The most wonderful way to explore any city is by foot. The best way to get to know Seville is to explore the nooks and corners by walking aimlessly around the beauty of the old town. If you don’t feel like walking all the time, the corners are filled with horse carriage rides that work as taxis in the old town. The town is filled with beautiful little plazas that will with restaurants, tapas bars and cozy boutiques. The Jewish Quarter of Seville is one of the most beautiful neighbourhoods and the Santa Cruz area. Make sure to eat ox tail, drink some tinto de verno and order delicious tapas from the counter of the bar, just as the locals do. Some of our favourite tapas bars were bar Catedral during the day and Ovejas Negras in the evening. There was a great seafood restaurant, La Primera del Puente on the other side of the river, the typical “not so pretty” place with plastic chairs and paper clothes. However, often these tapas bars/ restaurants are the best in Spain, buzzing with locals!

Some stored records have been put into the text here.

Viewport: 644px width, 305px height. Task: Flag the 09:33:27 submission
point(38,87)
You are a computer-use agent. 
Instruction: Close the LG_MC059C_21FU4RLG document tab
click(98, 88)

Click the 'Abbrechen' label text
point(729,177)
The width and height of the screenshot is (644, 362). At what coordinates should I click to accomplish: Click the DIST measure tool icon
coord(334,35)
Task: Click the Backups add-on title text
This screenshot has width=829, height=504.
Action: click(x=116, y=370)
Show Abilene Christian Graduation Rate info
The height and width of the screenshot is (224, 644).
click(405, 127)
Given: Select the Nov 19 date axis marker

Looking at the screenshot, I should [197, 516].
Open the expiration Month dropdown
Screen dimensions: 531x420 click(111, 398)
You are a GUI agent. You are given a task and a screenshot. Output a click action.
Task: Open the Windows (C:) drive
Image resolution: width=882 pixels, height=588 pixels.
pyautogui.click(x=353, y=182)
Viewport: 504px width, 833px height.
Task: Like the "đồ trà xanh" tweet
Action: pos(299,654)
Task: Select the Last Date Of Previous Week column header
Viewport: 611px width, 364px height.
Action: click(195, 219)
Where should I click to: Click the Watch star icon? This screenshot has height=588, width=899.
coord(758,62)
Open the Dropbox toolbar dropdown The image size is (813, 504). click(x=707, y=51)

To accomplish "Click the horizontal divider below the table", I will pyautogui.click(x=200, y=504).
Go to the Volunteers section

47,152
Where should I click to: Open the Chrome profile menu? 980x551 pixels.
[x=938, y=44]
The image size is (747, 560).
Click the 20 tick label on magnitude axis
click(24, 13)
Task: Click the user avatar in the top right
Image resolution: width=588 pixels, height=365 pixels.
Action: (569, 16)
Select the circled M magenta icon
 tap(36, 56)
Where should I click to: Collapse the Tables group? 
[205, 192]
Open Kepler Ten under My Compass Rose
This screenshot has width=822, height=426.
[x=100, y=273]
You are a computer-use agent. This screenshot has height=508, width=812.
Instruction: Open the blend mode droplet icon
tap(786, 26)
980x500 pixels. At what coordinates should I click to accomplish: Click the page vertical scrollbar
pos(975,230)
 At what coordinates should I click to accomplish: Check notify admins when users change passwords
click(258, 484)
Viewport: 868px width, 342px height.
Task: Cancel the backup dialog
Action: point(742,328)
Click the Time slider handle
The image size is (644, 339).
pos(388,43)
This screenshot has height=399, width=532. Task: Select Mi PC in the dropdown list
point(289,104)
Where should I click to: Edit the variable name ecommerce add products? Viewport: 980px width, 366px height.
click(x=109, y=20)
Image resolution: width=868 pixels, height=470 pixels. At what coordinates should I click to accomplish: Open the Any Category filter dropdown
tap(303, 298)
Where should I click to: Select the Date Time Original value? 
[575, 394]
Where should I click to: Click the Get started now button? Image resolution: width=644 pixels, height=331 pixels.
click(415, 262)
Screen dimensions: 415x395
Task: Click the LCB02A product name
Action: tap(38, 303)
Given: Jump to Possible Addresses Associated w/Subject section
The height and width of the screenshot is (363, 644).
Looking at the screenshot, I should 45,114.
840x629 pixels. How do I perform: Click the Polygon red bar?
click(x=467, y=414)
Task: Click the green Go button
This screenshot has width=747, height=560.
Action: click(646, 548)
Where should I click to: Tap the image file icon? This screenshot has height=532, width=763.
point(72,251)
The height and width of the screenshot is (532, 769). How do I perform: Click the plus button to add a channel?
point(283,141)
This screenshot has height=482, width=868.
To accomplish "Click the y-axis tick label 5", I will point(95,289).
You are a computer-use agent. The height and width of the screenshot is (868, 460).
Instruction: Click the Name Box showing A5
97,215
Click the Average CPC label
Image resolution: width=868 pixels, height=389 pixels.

pil pil & sangria at La Primera del Puente
A plate of Jamon and queso before watching the flamenco
Teatro Flamenco Triana: One evening before dinner, we booked a flamenco show that was located away from the old town (on the other side of the river) that came highly recommended. The beauty of this show was that is was in a small theatre for a small audience, very authentic, full of locals. You weren’t allowed to take any pictures here but the show was sexy, full of passion and so beautiful to look at. Teatro Flamenco Triana is located on Calle Pureza 76, and you can book your tickets online or from a tourist information.
La Casa De Pilatos (Pilate’s House) is a wonderful hidden gem in the heart of Seville. I stumbled across it through pinterest and I was drawn to its beautiful 16th century Sevillian architecture. With a touch of Renaissance flair, the palace has a Gothic Mudejar style to it that spills with breathtaking ceramic details. It is much less known than the Alcazar and for that reason, it is also far less crowed and peaceful. It costs about 8euros/ticket to get in and it includes a guided audio tour of the entire palace. It is located in the historical centre, making it a short walk from all the other must sees.
After visiting the civil palace, we did a bit of hand-made tile shopping just outside the casa and strolled back into ceramics quarter for some paella lunch. Restaurant La Cueva, located on Calle Rodrigo Caro, 18 opens up to a little square that has a tiny park in the middle surrounded primarily with ceramic shops and places to eat. You will smell the caramelized almonds cooked in little bakeries that linger through the narrow streets.
Plaza de Espana is a historical landmark in Seville that is a breathtaking square right next to the old town. It will make the most magical morning stroll. The plaza is framed by the Maria Luisa Park with a total of 10,000 square meters and is without a doubt, one of Spain’s most lavish plazas. The square has been a backdrop for many movies (Lawrence of Arabia, Star Wars, The Dictator) and makes a great place for a peaceful stroll to workup a tapas apatite.
We walked along the semi-circular shape of the building admiring the Moorish-Renaissance style architecture and all the colourful ceramic detailing. The square oozes with inspiration and it is at its most beautiful state early morning, during sunrise before it gets crowded with lots of people. With the exception of a few photographers and exploring couples, the fountain was glistering against the rising sun and pigeons were taking their morning bath in the cooling water.